Exercise description>
Lay out everything from the line containing "You are a GUI" down to the line containing "coord(630,201)" as a Markdown table with the columns "Row" and "Line", numbering the rows, skipping blank lines, and leaving out the pictures.

Data supplied>
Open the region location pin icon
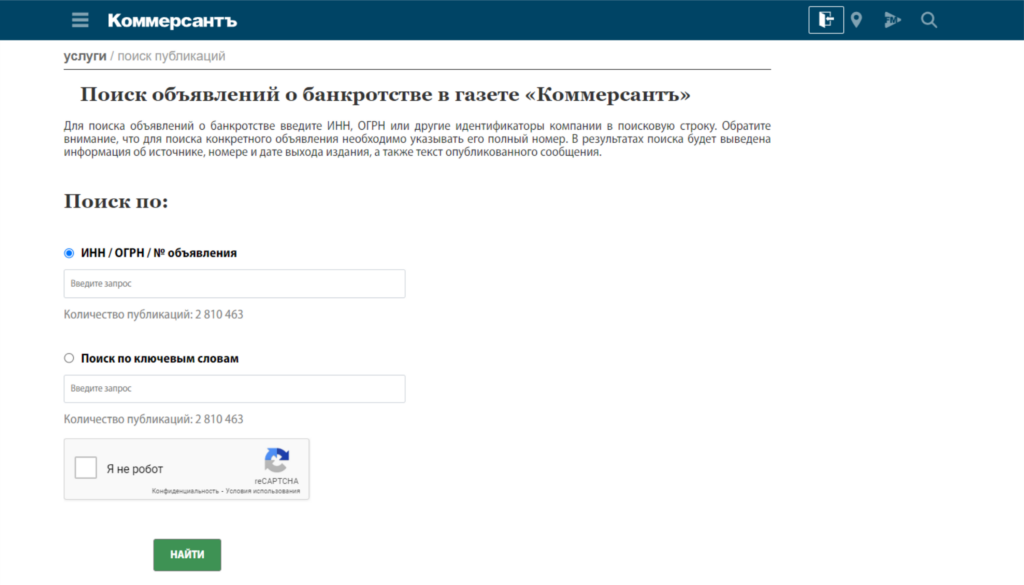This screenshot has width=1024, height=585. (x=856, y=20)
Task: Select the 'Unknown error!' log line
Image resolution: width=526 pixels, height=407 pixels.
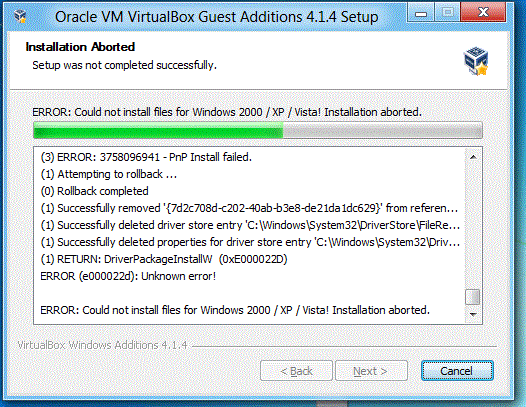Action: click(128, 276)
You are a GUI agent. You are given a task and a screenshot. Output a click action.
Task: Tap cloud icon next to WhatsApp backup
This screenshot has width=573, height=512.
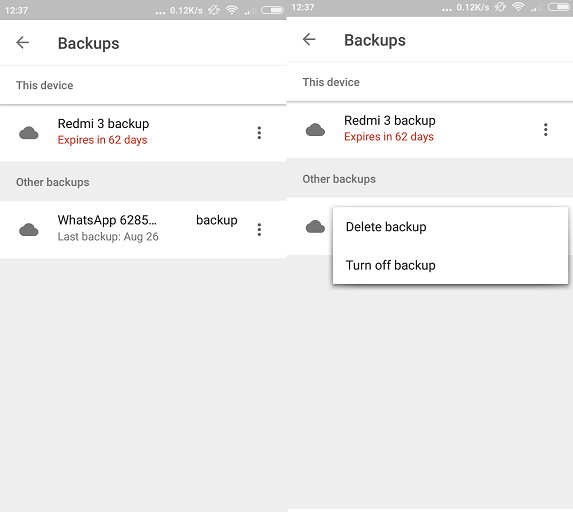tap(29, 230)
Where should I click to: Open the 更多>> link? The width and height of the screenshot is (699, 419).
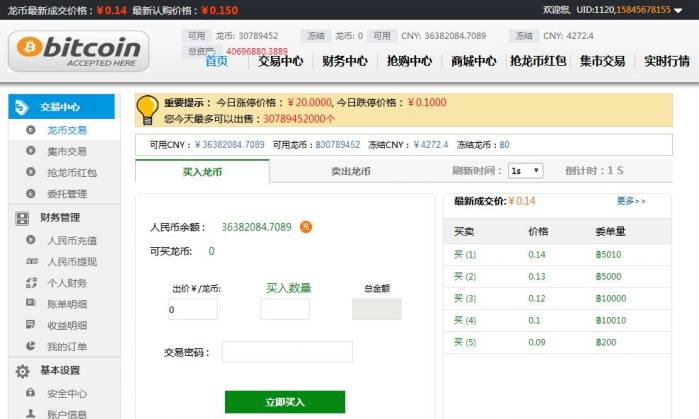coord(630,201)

...

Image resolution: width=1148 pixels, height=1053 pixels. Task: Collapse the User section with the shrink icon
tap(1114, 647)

Result below>
| Row | Line |
|---|---|
| 1 | You are a GUI agent. You are given a task and a screenshot. Output a click action. |
| 2 | Task: Tap cloud icon next to WhatsApp backup |
| 3 | This screenshot has width=573, height=512. |
| 4 | tap(29, 230) |
| 5 | Where should I click to: Open the 更多>> link? The width and height of the screenshot is (699, 419). |
| 6 | coord(630,201) |